Dans un acte diplomatique sans précédent qui secoue les relations franco-africaines, le président de la République du Congo, Denis Sassou Nguesso, a pris sa plume pour adresser une missive cinglante à un magistrat français. Cette lettre, dont 237online.com a obtenu copie en exclusivité, révèle l’exaspération du dirigeant congolais face à ce qu’il considère comme une ingérence néocoloniale dans les affaires de son pays et de sa famille.

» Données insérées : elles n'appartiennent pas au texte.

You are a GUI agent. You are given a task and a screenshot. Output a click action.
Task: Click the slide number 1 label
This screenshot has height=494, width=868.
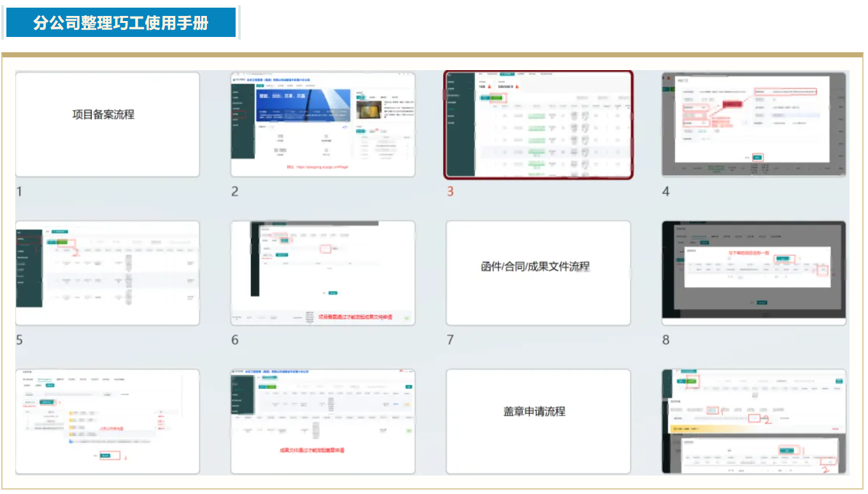tap(19, 191)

Une menace judiciaire qui cible l’épouse présidentielle et déclenche une tempête diplomatique
L’objet de cette correspondance exceptionnelle ? Un mandat d’amener que le juge d’instruction français Serge Tournaire envisagerait de lancer contre l’épouse du président congolais dans le cadre de la tristement célèbre affaire des « biens mal acquis ». Cette procédure, qui a déjà conduit à la saisie de nombreux biens appartenant à des proches du chef d’État, franchit ainsi un nouveau palier en s’approchant dangereusement du cercle intime présidentiel.

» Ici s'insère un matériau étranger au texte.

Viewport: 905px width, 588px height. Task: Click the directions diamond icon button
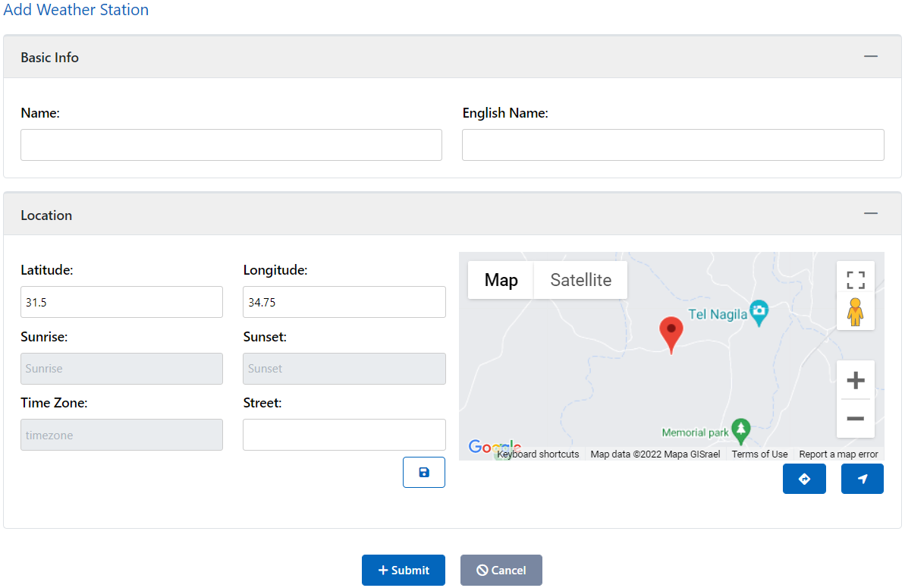coord(804,479)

« Je me dois de vous avertir, dès à présent, que si une telle convocation était lancée, mon épouse n’y répondrait pas », prévient sans ambages Sassou Nguesso dans sa lettre. Une position de défiance assumée qui traduit l’escalade des tensions entre Brazzaville et Paris sur cette épineuse question judiciaire qui empoisonne depuis des années les relations bilatérales.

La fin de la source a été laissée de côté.